T’aakshi turned to face the group of men that had accompanied him to Kuchisoto, and was startled to realise that every pair of eyes was upon him, ready to listen to his decision.

“No,” he said, only slightly hesitant. “The tribe has been missing too many of its best for too long. T’aarak will take who he pleases, as is his right. But I won’t be forcing any of you onto a hunt that we might not make it back from. We go home first—the tribe’s needs come before mine.”

T’aallin’s grin grew, and he turned towards the assembled hunters.

“Well, you heard the man, we make for home!”

T’aarak’s group had the same idea, and within a day, the hunting parties were travelling parallel to one another on the same roads and at the same pace, but keeping themselves just out of earshot of one another. Otherwise, the journey home was even more uneventful than the journey to Kuchisoto had been.

Smoke on the horizon on the sixth day of travel, just as T’aakshi recognised the first of the landmarks that marked that they were close to home, was the first sign that something wasn’t right. Eager talk of families and fires and fresh food fell away, leaving fearful silence in its wake.

Don’t let it be home.

He rushed to the head of his party, barely noting that T’aarak was hurriedly doing the same as he scanned the horizon.

Please, Gods, don’t let it be home.

A deep pit of dread settled inside of him, and what he saw savagely extinguished any hope that had existed there before.

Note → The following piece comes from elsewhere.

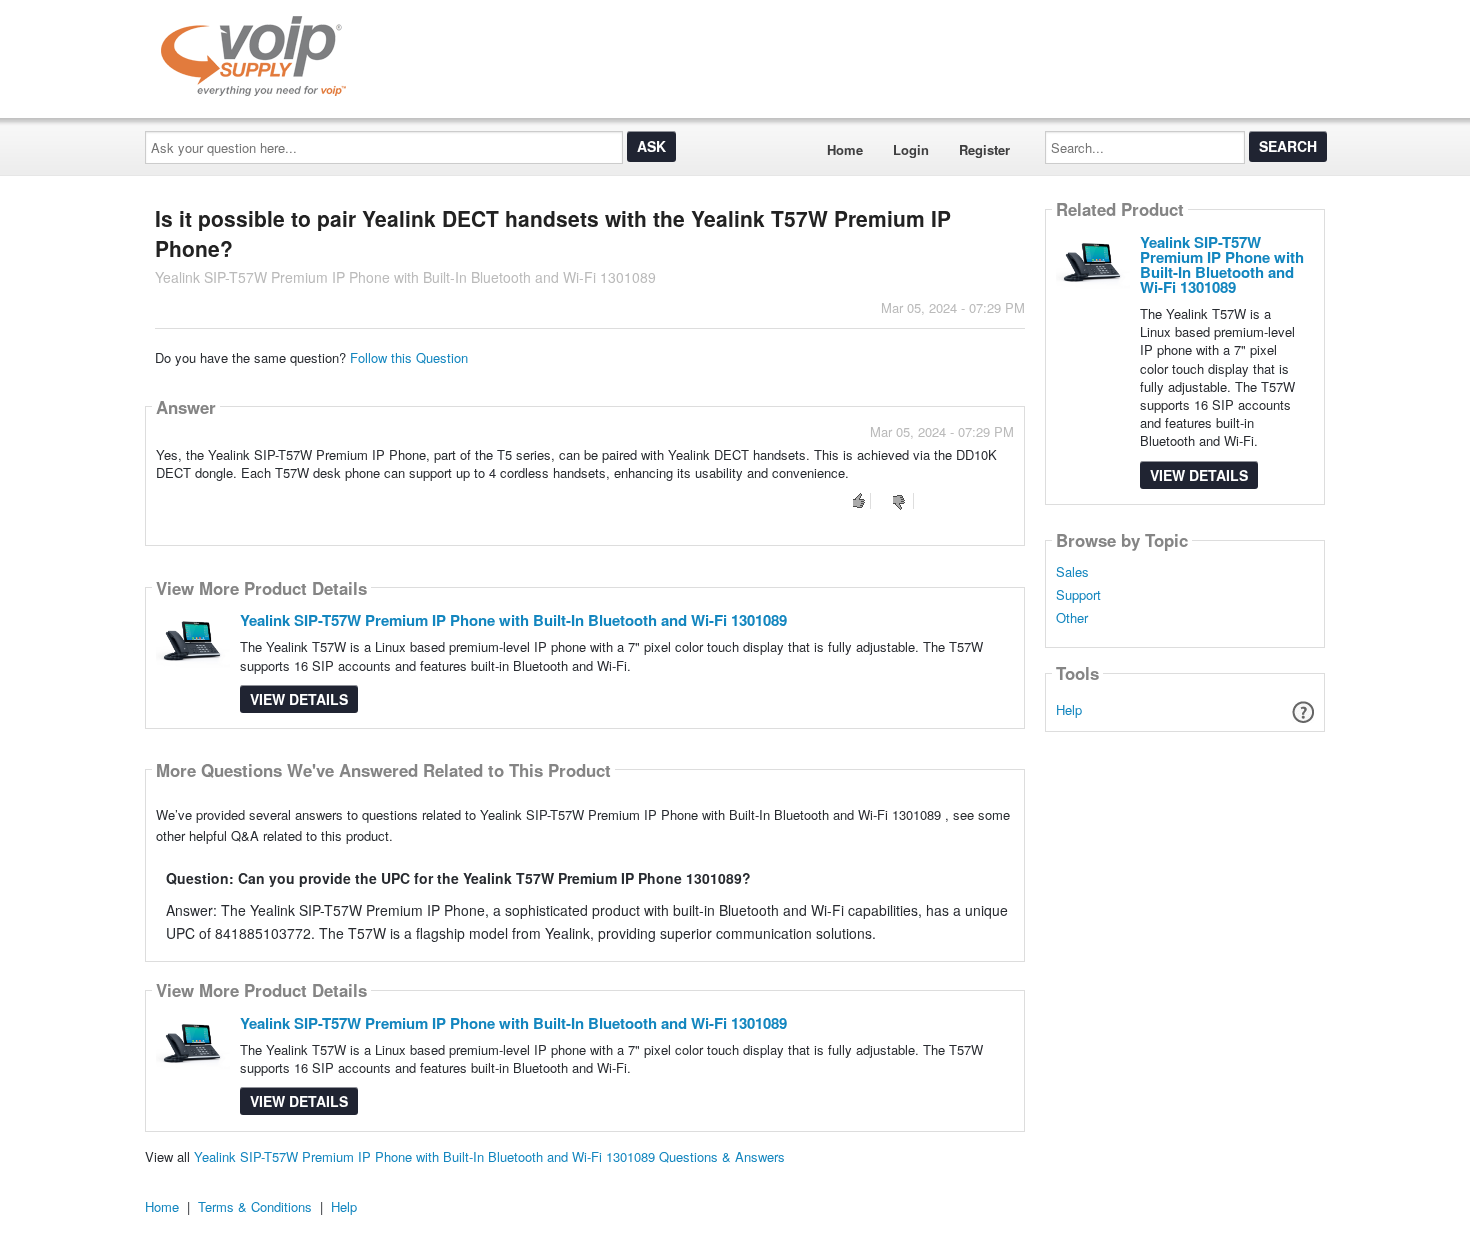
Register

The home of the Su’roi—his home—lay in ruins, plumes of smoke trailing into the sky from its still-smouldering buildings. There was no sound, no movement—not a single trace of the bustling community remained. No trace, except for one: the dark shapes that littered the snow between collapsed tents and splintered wood and streaks of stark crimson, still visible despite the gently falling snow.

The bodies of his people.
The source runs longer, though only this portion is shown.